Many sellers seem to start blogs to promote their stores, but yours is one of the few that can stand on its own – was that intentional? Has maintaining a blog helped your business?
Thank you – I’m so glad you think that! Actually, I started the blog a few months after starting my eBay store, mostly just as a place where I could post store updates and information. But then I started doing outfit posts and inspiration posts, and now I pretty much have a store-related post just once a week! Blogging is probably the best way to get information out there about an online store.

There were at least two major eBay sellers who got caught passing things off as vintage that clearly weren’t, most notably one who apparently sewed a YSL tag from a pair of pants into another dress. Do these events affect other online sellers like you? How do you think buyers can protect themselves?

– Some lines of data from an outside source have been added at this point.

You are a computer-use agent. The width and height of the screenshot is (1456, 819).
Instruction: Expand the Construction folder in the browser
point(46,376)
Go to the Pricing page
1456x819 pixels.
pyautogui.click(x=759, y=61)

Yeah, I was worried that those sellers would give all eBay vintage sellers a bad name. Stuff like that also made me want to start up a blog; I just wanted to distance myself from that pack. I’d say that misrepresentation of vintage probably happens in brick and mortar stores too, but it’s a lot harder to detect a scam online when you can’t see an item up close. Buyers can protect themselves by always checking feedback before buying. And if anything does go wrong, PayPal has great buyer protection programs set up.


Rhiannon’s Top 8 Tips for Buying Vintage Online

Do some fashion history research first Sometimes even the best sellers make mistakes in their listings.

Know your measurements Most sellers don’t accept returns, so be sure to check measurements of a garment before buying.

Know your style Sometimes it helps to go to a brick and mortar vintage store and try on a bunch of different styles from different decades to see what looks best on you. That way when you buy online you’ll have a better idea of how a garment will look on you.

Shop around I probably buy equally from both eBay and Etsy; they’re each great for different reasons.

Spend time Maybe some people are luckier than me, but it usually takes me hours of searching eBay and Etsy before I can find exactly what I’m looking for. But it’s worth it!

Broaden your search If I’m looking for something specific then it’s easiest to just type “1940s cotton dress” into the search field, but putting in just one descriptive word like “1940s” can yield a whole list of wonderfully unexpected treasures.

Don’t be afraid to alter vintage pieces
I know that a lot of people are vintage purists and are against altering vintage clothing in any way, but sometimes minor alterations can do wonders for a piece that doesn’t look so promising in its listing photos.

Know how to clean your vintage pieces Last week I bought a beautiful 50s dress on eBay that came to me smelling like mothballs, but a night’s soaking in OxyClean got rid of the bad smells. There are plenty of vintage clothing cleaning tips on the internet – I really like this one from Debutante Vintage.

9 thoughts on “Crushing on liebemarlene

  1. Kate, this is an excellent interview! Well chosen and highly informed questions. And you got some great responses. This isn’t meant to sound like a report card but….A+ for you! Thanks for the introduction to liebemarlene!

  2. Oh I soooo heart LiebeMarlene! She’s an amazing little lady. I mean it, she’s teeny. Her picks are amazing and I love that she has built this whole brand around her personal taste. Not very many people can do this well. her blog is so inspiring as well. And thank you so much for the shout out Rhiannon! I adore you.

    By the way, I was just introduced to your site a couple weeks ago. I love it! And kudos to you for having the, excuse the term, cojones to bring up the appalling scams of some vintage sellers. The sad thing is, some people don’t care. Sigh.

  3. I loved how instead of the regular top ten you have a list of tips to go vintage shopping – very useful, great interview Kate!